IGLESIA DE CRISTO

IGLESIA DE CRISTO
ESTUDIOS BÍBLICOS

miércoles, 10 de diciembre de 2025

¿CÓMO SE PUEDE CONVERTIR UNO EN MIEMBRO DE LA IGLESIA DE CRISTO?

 

¿CÓMO SE PUEDE CONVERTIR UNO EN MIEMBRO DE LA IGLESIA DE CRISTO?

En la salvación del alma humana hay dos partes necesarias: la de Dios y la del hombre. La parte de Dios es la más importante: «Porque por gracia sois salvos por medio de la fe; y esto no de vosotros, pues es don de Dios; no por obras, para que nadie se gloríe» (Efesios 2:8-9). El amor que Dios sintió por el hombre lo llevó a enviar a Cristo al mundo para redimirlo. La vida y las enseñanzas de Jesús, el sacrificio en la cruz y la proclamación del evangelio a los hombres constituyen la parte de Dios en la salvación. Si bien la parte de Dios es la más importante, la del hombre también es necesaria para que este alcance el cielo. El hombre debe cumplir las condiciones del perdón que el Señor ha anunciado. La parte del hombre se puede exponer claramente en los siguientes pasos

Escucha el Evangelio . «¿Cómo invocarán a aquel en quien no han creído? ¿Y cómo creerán a aquel de quien no han oído? ¿Y cómo oirán sin que haya quien les predique?» (Romanos 10:14).

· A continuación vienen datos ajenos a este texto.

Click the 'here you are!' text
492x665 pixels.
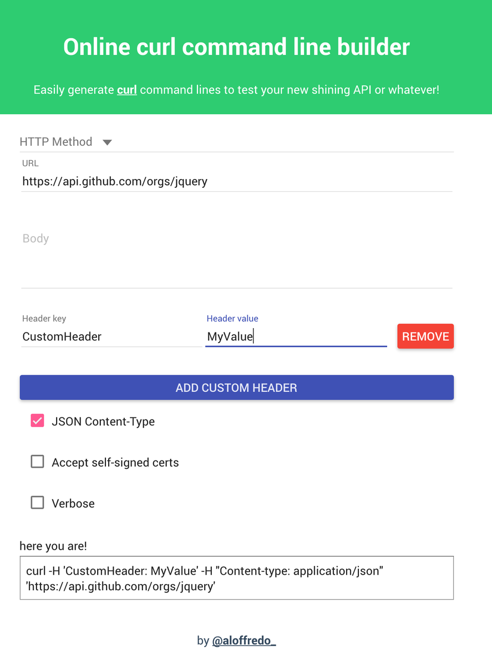[x=53, y=546]
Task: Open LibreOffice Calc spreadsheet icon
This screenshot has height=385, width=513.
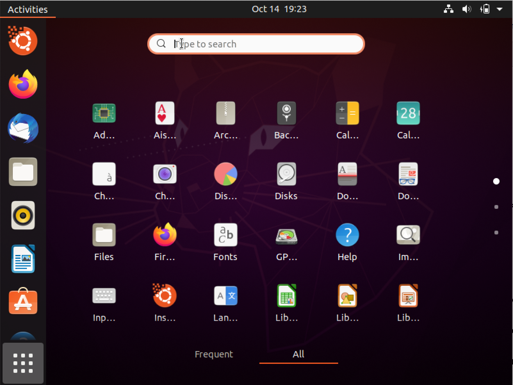Action: point(286,296)
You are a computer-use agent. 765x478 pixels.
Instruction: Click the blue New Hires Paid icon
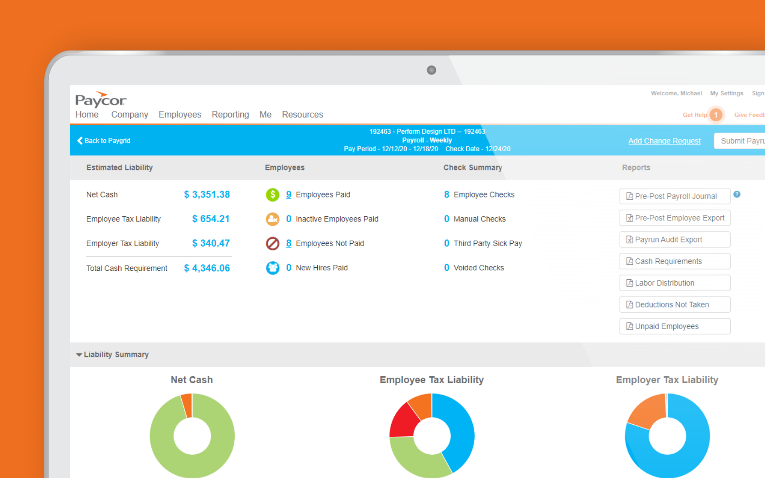(x=272, y=268)
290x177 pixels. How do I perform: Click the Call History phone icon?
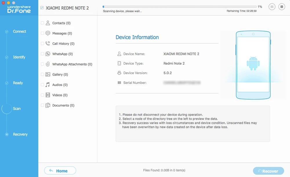pos(48,44)
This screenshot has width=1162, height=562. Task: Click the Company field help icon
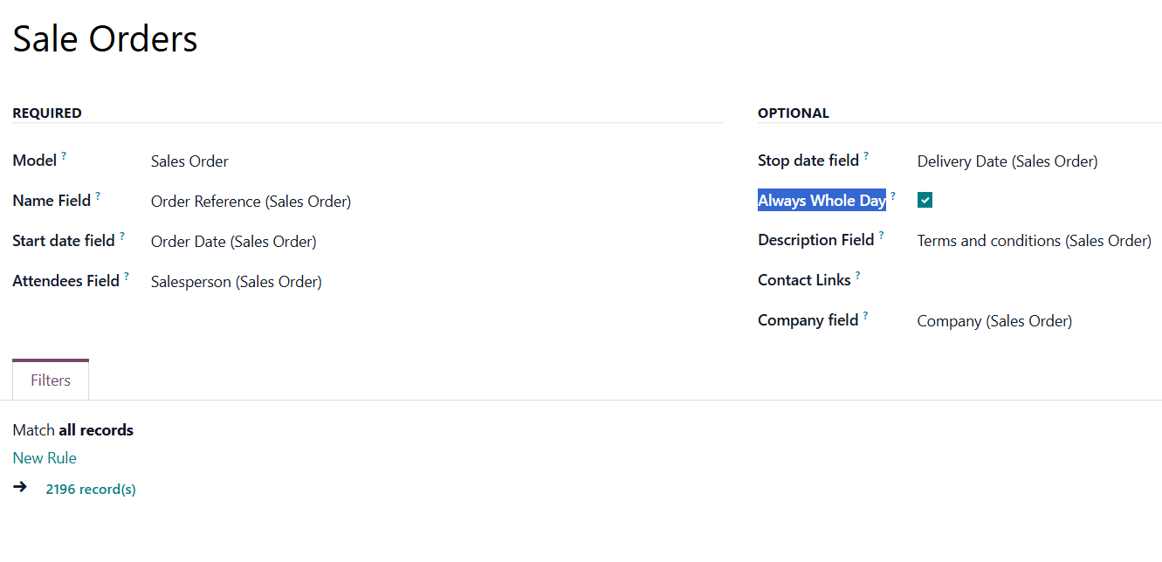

Cree  «Pero sin fe es imposible agradar a Dios; porque es necesario que el que se acerca a Dios crea que él existe y que recompensa a los que le buscan» (Hebreos 11:6).


Arrepiéntanse de los pecados pasados. «Por eso Dios pasó por alto los tiempos de ignorancia; mas ahora manda a los hombres que se arrepientan en todo lugar» (Hechos 17:30).

Confiesa a Jesús como Señor . «Aquí hay agua; ¿qué me impide ser bautizado?» Felipe le dijo: «Si crees de todo corazón, puedes serlo». Él respondió: «Creo que Jesucristo es el Hijo de Dios» (Hechos 8:36-37).

Bautícense para el perdón de los pecados . «Pedro les dijo: Arrepiéntanse, y bautícese cada uno de ustedes en el nombre de Jesucristo para perdón de los pecados; y recibirán el don del Espíritu Santo» (Hechos 2:38).

 Vive una vida cristiana «Vosotros sois linaje escogido, real sacerdocio, nación santa, pueblo adquirido por Dios, para que anunciéis las virtudes de aquel que os llamó de las tinieblas a su luz admirable» (1 Pedro 2:9).